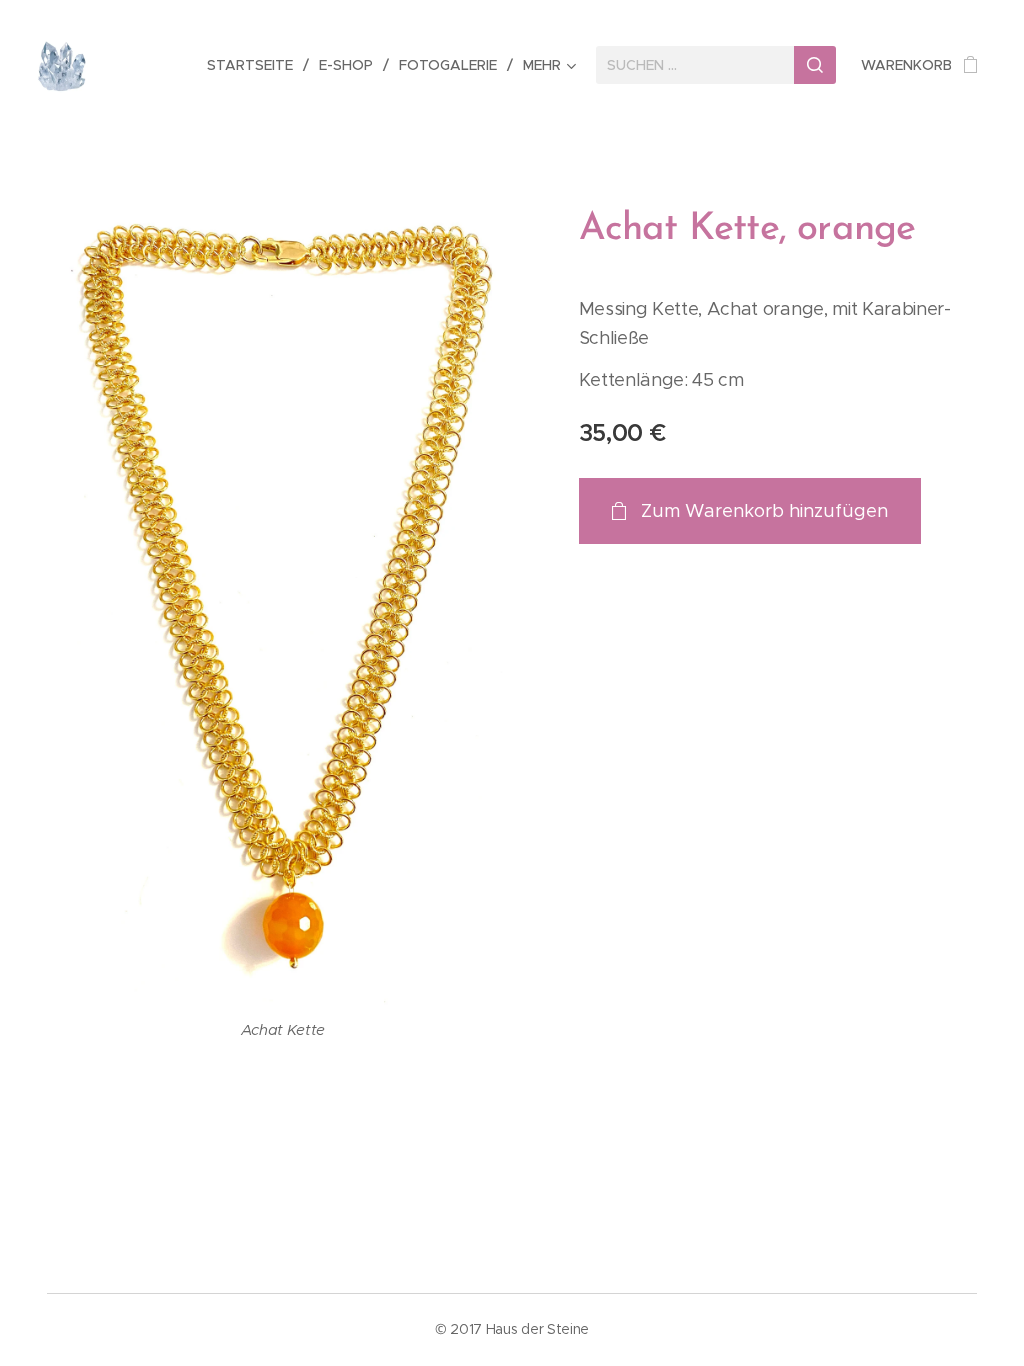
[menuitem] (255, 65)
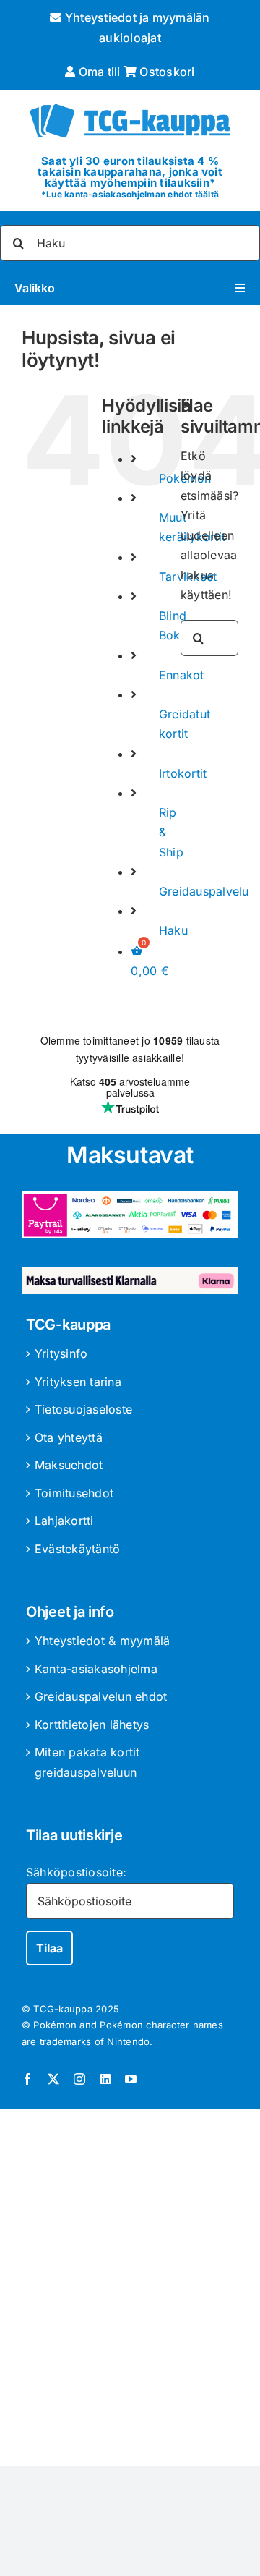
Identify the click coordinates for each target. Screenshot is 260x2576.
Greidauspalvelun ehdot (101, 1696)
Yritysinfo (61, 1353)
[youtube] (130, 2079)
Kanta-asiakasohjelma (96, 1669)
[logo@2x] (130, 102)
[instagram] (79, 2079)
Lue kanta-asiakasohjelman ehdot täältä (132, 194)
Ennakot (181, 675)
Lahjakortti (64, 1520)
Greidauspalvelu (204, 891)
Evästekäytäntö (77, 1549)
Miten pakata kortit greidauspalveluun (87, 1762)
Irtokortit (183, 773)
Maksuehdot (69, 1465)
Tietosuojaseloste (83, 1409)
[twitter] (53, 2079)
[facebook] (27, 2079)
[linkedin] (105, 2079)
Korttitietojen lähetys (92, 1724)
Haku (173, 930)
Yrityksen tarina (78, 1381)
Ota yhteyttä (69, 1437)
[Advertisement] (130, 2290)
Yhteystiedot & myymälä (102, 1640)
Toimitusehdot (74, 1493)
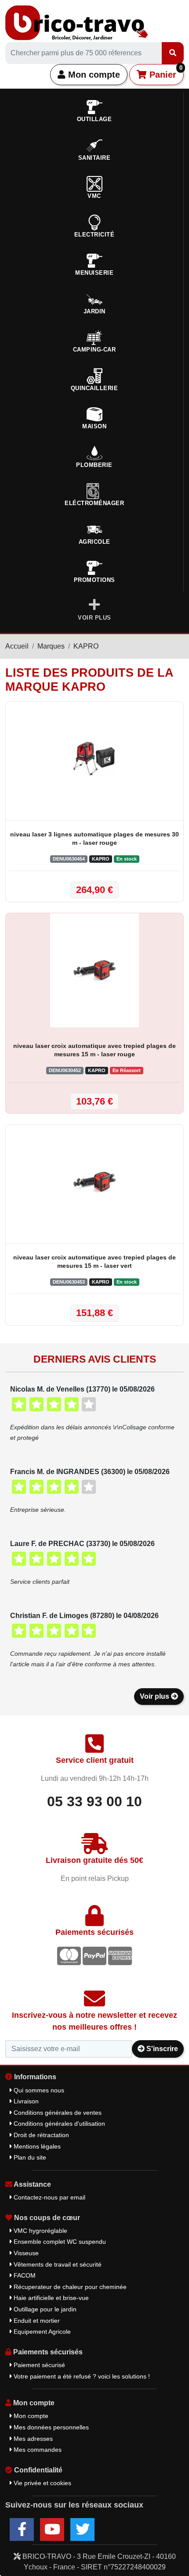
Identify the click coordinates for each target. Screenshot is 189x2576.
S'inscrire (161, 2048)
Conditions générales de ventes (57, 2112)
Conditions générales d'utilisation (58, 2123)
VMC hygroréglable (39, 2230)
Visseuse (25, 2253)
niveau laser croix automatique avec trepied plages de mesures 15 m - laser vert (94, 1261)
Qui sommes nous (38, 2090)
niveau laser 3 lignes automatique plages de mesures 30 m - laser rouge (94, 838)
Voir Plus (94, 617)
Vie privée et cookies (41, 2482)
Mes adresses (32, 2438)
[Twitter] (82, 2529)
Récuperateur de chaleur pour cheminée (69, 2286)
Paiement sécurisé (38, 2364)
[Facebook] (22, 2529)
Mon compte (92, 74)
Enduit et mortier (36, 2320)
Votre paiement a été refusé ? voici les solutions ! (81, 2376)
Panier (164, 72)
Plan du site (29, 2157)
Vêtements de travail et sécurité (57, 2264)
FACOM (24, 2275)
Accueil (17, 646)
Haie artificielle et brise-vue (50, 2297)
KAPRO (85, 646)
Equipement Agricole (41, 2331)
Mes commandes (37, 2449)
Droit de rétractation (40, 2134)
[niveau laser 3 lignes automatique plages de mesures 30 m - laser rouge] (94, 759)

- - -

* [PROBLEM TO SOLVE]:
As listed above, the lines from the line with "Conditions générales d'utilisation (58, 2123)" to the line with "Enduit et mortier (36, 2320)" are to be echoed exactly, with both ends included and nothing added.

* [YOUR RESPONSE]:
Conditions générales d'utilisation (58, 2123)
VMC hygroréglable (39, 2230)
Visseuse (25, 2253)
niveau laser croix automatique avec trepied plages de mesures 15 m - laser vert (94, 1261)
Qui sommes nous (38, 2090)
niveau laser 3 lignes automatique plages de mesures 30 m - laser rouge (94, 838)
Voir Plus (94, 617)
Vie privée et cookies (41, 2482)
Mes adresses (32, 2438)
[Twitter] (82, 2529)
Récuperateur de chaleur pour cheminée (69, 2286)
Paiement sécurisé (38, 2364)
[Facebook] (22, 2529)
Mon compte (92, 74)
Enduit et mortier (36, 2320)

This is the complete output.